The 2021 Social Care 360 report comes at a time when COVID-19 dominates the healthcare landscape, with a knock-on impact on social care. Thousands of individuals across the country, isolated in lockdown with a sick relative or loved one, have been forced to take on a caring role.

The Kings Fund was established in 1897 by the then Prince of Wales, purely to distribute funds in support of London hospitals. Today, the Fund also releases research on the state of health and social care in the UK.

The number of unpaid carers went from 6.5 million to 13.6 million as the UK went into lockdown.

The number of unpaid carers went from 6.5 million to 13.6 million

A new, exhausted loneliness for unpaid carers

In some situations, carers are working full-time to keep paying bills, while returning home to another job – the task of looking after someone they know, to a level that leaves them exhausted for their paid labour.

Some were wary of external help, as early stories from the US showed care homes decimated with COVID deaths and hospitalisations.

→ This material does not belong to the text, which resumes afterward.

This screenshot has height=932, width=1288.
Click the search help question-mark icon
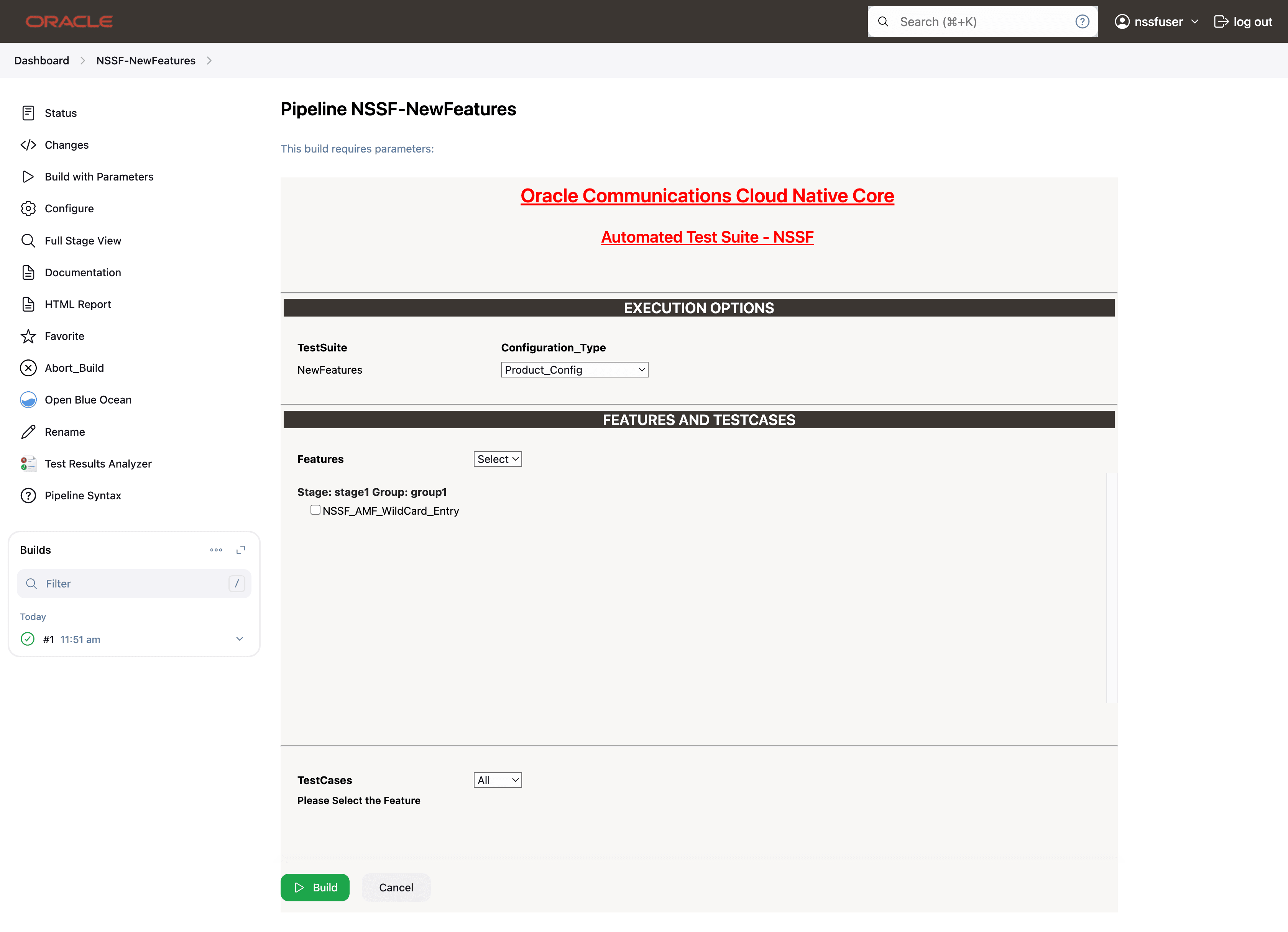[1082, 21]
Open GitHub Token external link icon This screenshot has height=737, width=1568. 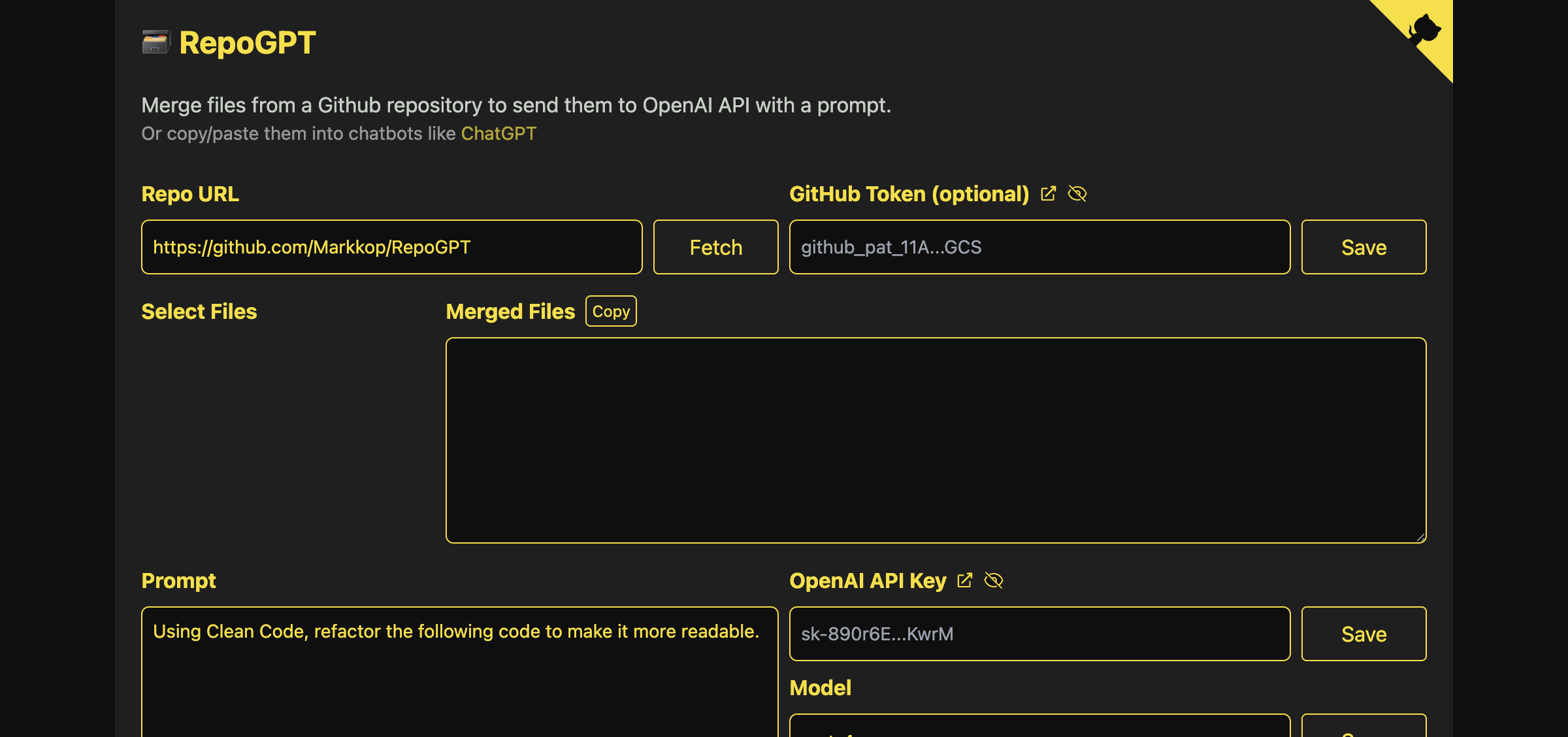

COVID has brought up conversations about the trauma experienced by professional healthcare workers, and then separately the impact of loneliness on the human brain. When it comes to individuals who are unrecognised healthcare workers in their homes, a new, exhausted kind of loneliness emerges. Mental health has been described as a shadow pandemic, haunting the population as a secondary effect of how the virus limited, changed and took lives. The report found that carers of people with intellectual disabilities were most likely to experience increased mental health problems.

‘The carers used to really help with my stress’

76-year-old Gordon Weldon from Scarborough, who was diagnosed with prostate cancer last year and cares for his wife Sue with Frontotemporal dementia, has lost the paid carer who visited an hour a day and Sue can no longer attend a daycare centre four days a week.

Gordon said: “The carers used to really help with my stress, giving me some time off to look after my own health. But when lockdown hit, I stopped getting that care and the day centre closed. It was all on me, and I didn’t want Sue sitting in bed all day. So, I took it all on – the morning getting up, cooking all the meals, all the washing, the housework. Sue’s not able to do anything for herself now, so it was exhausting and I began to feel very depressed.”

£1.9 billion needed to save UK social care system

The charity Carers UK figures that carers in England are contributing the equivalent of £400 million worth of work, every single day since the pandemic begun.

The Health Foundation estimates that an extra £1.9 billion will be needed to meet demand for adult social care by 2024. But funding is also needed to meet existing unmet need and improve the quality of services, with even more will be necessary to cover the additional costs of the pandemic, fill vacancies and pay professional carers a fairer wage.

Currently, UK Government ambitions for social care have not been outlined in the latest reform proposals for the NHS.